Say hello to the Xense
Asus hides much of the Xense's hardware under an EMI shield polished to a mirror-like finish. This thin metal piece is contoured to match the cup shape of the included headset, which is a nice aesthetic touch. So is the faux-chrome, although you're not going to see much of it with the card buried inside a case.
The shield is held in place by five screws secured by a smidgen of blue Loctite. You'll need to remove these screws and lift the shield to gain access to the Xense's replaceable operational amplifiers, or OPAMPs. The stock JRC units tied to the front-channel output can be swapped for units of your choice. Asus even sells its own OPAMP upgrade kit for the card: a $10 package that includes a pair of LME49720 chips from National Semiconductor. Newegg is actually throwing the upgrade kit in for free if you buy a Xense before the end of the year.
The card itself is a full-height affair measuring 6.6 inches (168 mm) long. It's actually the same length as the Xonar DG, although unlike the budget model, the Xense has a PCI Express x1 interface. Since the
AV100 Oxygen HD audio chip was built to ride a PCI bus, Asus has to use a PLX bridge chip to tap into modern PCIe slots. Bridging isn't as slick as a native PCIe implementation, but those are scarce in the audio world. Sound cards aren't exactly hurting for bandwidth, anyway, and we've had no problems with other bridged Xonars.
A standard PCI Express x1 slot is only equipped to supply up to 10W of power. That's not ideal for the Xonar Xense, which has a four-pin Molex connector for auxiliary juice. We'll test power consumption a little later in the review to see whether the Xense is particularly thirsty.
Over to the right of the power plug and just out of the frame in the picture above, the Xense offers headers for a front-panel connector, an auxiliary digital input, and an S/PDIF output. These internal ports are complemented by an array of additional jacks that poke out of the rear expansion plate.
Alongside quarter-inch headphone and microphone ports, the Xense has a digital S/PDIF output with an RCA plug. In between those ports sits what looks like a gold-plated DVI connector. That isn't a video output, though.
Instead, the port feeds an eight-channel array of 1/8" analog audio jacks. That means no more crawling around under your desk to switch between headphones and a surround-sound speaker setup, and no jack sharing for the microphone input. Asus also throws in 1/4" adapter for 1/8" devices and a TOS-Link converter for the S/PDIF output.
You'll also find an entire headset in the boxand not just a token throw-in, but a special version of Sennheiser's PC 350 gaming headset, which normally sells for $180 on its own. These closed cans have 38-mm dynamic speakers backed by neodymium magnets. Sennheiser claims a frequency response of 10-26,000Hz and distortion of less than 0.1%. The adjustable boom mic has noise canceling built in and a 50-16,000Hz rated frequency response.

— PROBLEM REQUIREMENTS —
Please continue the Xonar Xense review from where it ends. The data has nothing to do with this.

— INFORMATION PROVIDED —
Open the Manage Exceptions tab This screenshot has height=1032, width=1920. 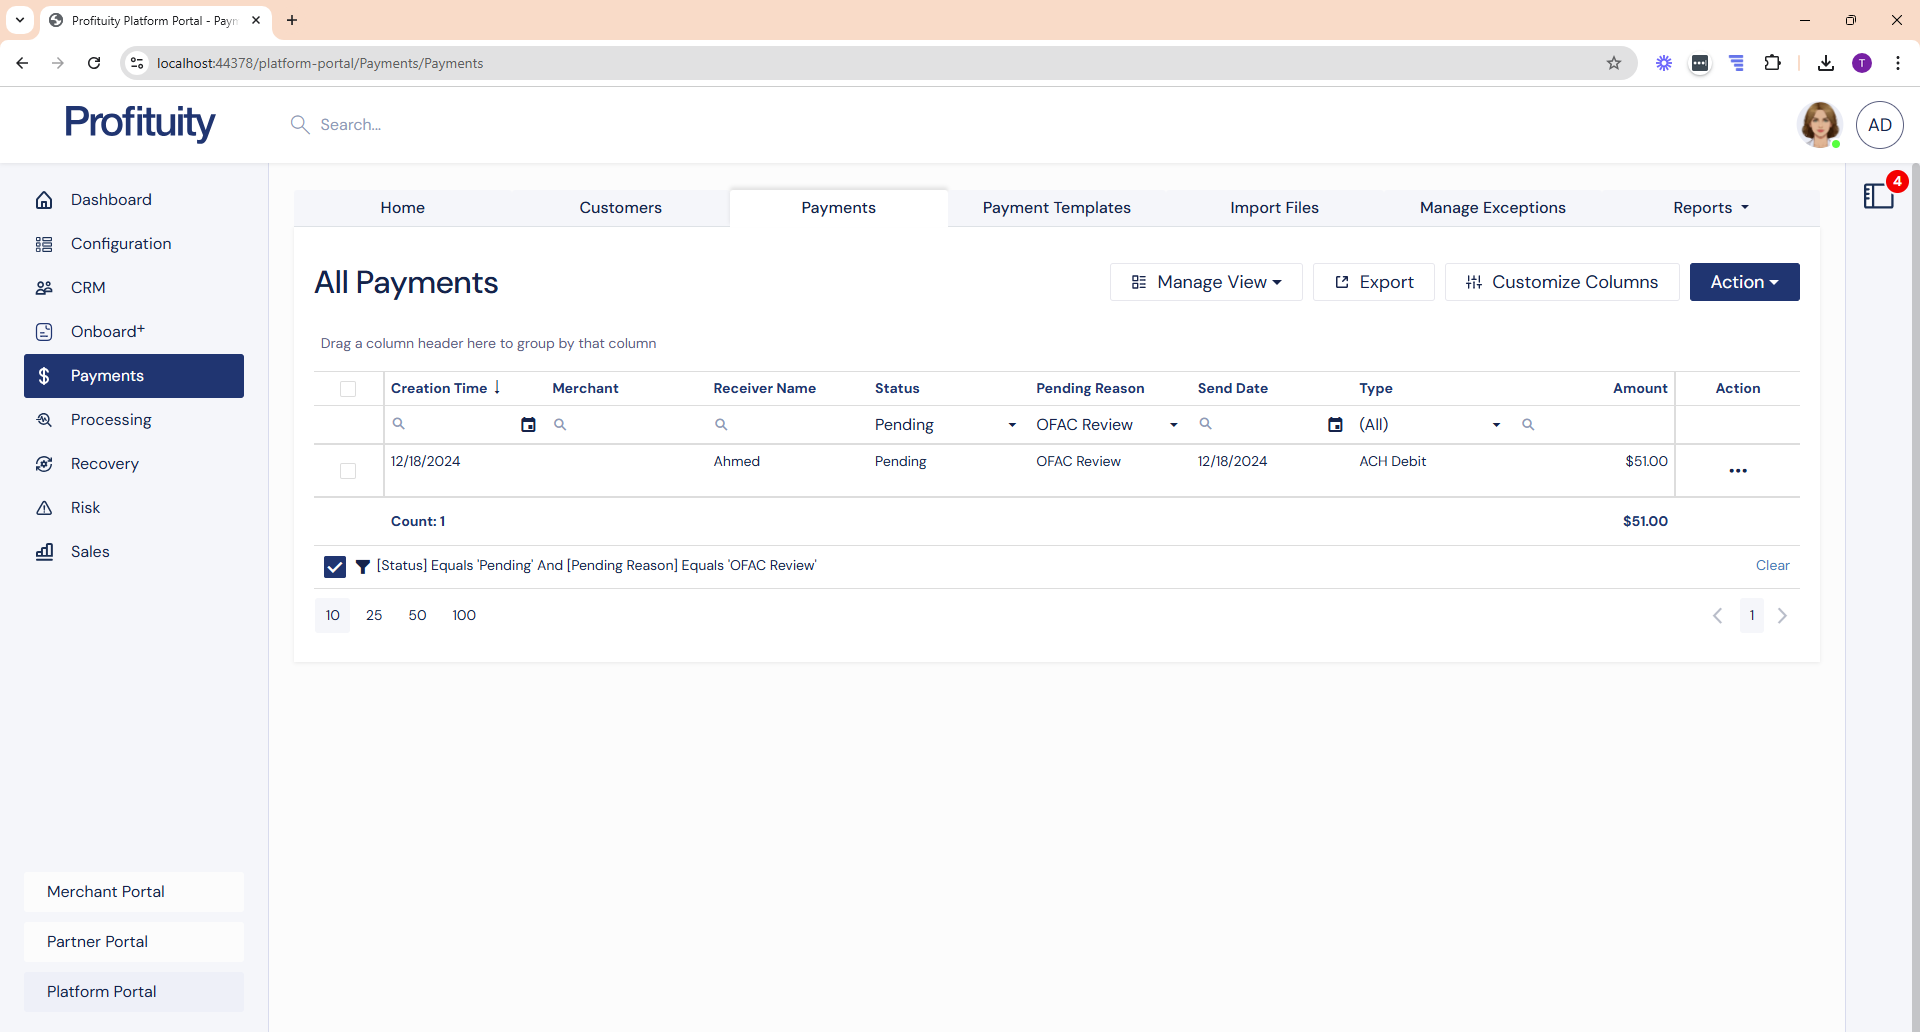1492,208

— ANSWER TO THE PROBLEM —
While testing the Xonars, I found the PC 350 to be comfortable to wear for hours at a time, and I quite like how the headset folds flat for transport. I expected the closed design to make my ears sweat, but much to my surprise, these Sennheisers feel a little cooler than our HD 555 headphones, which are an open design, albeit one with fuzzy earmuffs that seem to retain heat. The PC 350's closed cups definitely do a better job of insulating the user from his surrounding environment, which you may prefer depending on whether you use headphones to avoid disturbing others or vice versa.
Sennheiser's standard PC 350s have 1/8" headphone and microphone jacks connected to nearly 10 feet of cabling. The Xense edition keeps the cable length but swaps in quarter-inch jacks to match the card's oversized ports. You also get an in-line volume dial and mute switch, both of which should be useful for gamers and Skype users alike.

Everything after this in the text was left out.